Determine how many lines of the material hold the word "arrow", and answer with the number only.

┌─ Provided data

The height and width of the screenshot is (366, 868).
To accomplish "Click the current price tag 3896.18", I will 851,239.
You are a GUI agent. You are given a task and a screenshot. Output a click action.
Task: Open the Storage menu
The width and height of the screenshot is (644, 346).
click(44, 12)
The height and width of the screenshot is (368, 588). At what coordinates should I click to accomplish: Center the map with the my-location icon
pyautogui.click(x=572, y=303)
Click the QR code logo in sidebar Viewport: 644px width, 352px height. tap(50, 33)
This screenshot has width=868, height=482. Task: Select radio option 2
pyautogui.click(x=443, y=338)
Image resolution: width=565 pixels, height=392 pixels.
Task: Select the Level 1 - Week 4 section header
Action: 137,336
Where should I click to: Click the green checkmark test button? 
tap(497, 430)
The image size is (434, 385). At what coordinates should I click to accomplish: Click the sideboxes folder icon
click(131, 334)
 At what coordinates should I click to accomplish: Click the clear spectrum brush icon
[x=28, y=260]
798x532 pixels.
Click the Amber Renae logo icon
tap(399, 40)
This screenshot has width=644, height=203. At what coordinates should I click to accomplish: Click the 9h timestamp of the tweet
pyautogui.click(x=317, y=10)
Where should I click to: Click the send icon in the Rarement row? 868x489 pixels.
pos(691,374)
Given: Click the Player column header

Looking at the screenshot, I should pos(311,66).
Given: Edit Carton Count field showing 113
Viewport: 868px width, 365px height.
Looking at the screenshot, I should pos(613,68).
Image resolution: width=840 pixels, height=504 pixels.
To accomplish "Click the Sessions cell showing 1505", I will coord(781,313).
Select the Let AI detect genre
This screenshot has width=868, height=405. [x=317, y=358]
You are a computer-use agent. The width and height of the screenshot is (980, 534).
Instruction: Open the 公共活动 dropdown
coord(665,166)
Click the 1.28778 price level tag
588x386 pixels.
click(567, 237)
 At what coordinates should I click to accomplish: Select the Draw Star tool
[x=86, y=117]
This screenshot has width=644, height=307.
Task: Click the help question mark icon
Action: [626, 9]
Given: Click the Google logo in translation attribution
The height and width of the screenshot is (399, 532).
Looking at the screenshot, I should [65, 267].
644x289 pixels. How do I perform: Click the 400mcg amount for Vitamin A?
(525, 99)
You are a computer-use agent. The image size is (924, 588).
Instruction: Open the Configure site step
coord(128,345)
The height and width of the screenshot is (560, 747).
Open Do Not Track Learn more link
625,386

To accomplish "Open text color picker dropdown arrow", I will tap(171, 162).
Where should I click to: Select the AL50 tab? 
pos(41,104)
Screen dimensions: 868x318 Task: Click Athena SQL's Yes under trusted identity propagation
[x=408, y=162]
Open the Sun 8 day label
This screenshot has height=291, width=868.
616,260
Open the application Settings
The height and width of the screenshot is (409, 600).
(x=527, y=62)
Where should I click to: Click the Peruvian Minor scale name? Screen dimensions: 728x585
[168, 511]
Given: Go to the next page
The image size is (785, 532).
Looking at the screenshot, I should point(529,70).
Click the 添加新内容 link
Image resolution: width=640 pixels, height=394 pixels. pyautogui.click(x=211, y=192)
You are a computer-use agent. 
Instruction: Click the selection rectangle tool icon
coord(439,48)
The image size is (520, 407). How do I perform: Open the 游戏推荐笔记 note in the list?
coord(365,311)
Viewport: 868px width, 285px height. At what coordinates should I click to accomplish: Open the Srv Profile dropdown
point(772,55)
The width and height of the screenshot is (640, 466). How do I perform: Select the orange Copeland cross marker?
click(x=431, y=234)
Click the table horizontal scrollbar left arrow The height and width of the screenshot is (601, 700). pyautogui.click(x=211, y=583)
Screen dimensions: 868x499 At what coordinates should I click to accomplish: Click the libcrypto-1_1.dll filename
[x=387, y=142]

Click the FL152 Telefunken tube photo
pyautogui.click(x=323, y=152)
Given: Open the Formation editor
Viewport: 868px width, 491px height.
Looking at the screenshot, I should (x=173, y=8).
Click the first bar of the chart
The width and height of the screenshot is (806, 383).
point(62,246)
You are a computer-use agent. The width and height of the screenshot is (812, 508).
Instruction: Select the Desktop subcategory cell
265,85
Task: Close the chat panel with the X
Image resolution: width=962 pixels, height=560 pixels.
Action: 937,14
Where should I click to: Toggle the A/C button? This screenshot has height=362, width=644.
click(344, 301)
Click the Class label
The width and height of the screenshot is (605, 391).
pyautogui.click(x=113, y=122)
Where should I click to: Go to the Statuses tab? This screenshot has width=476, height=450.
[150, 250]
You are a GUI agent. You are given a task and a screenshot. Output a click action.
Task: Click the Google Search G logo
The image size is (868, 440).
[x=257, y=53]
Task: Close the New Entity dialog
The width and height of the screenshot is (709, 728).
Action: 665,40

└─

Completed task -
2